** DIRECTIONS **
Tally up the lines below that contain the word "will" and give the total alone.

(Pixel coordinate grounding data)

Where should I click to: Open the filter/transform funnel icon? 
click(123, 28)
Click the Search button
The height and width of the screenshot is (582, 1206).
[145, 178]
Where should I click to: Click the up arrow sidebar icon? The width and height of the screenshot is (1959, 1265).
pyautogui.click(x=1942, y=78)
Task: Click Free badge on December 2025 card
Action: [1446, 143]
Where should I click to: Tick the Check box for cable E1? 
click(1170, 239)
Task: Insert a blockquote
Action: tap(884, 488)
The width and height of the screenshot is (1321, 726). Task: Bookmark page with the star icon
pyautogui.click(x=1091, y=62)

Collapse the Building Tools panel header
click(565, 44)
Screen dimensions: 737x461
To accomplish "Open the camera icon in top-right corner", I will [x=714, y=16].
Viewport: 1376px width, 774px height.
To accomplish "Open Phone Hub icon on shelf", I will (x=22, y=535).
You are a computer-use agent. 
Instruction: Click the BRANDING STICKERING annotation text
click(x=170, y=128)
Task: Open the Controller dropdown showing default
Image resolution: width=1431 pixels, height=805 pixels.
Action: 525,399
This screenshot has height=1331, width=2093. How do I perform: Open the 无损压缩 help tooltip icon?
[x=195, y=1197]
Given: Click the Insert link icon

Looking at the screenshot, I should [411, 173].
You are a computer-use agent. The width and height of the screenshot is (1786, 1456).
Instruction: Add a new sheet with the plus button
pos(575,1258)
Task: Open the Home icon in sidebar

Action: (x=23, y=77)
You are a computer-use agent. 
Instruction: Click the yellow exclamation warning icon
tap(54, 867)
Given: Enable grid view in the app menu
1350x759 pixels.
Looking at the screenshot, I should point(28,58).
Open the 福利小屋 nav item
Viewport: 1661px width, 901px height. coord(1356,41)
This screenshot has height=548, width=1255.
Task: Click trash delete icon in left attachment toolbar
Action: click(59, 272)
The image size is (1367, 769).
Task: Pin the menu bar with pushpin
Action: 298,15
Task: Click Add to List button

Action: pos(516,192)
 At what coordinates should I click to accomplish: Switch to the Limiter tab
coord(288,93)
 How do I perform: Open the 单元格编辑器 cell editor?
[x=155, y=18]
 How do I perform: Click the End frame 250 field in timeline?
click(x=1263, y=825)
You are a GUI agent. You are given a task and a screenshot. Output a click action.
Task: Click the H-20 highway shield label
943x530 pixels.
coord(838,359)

** SOLUTION TO THE EXERCISE **
2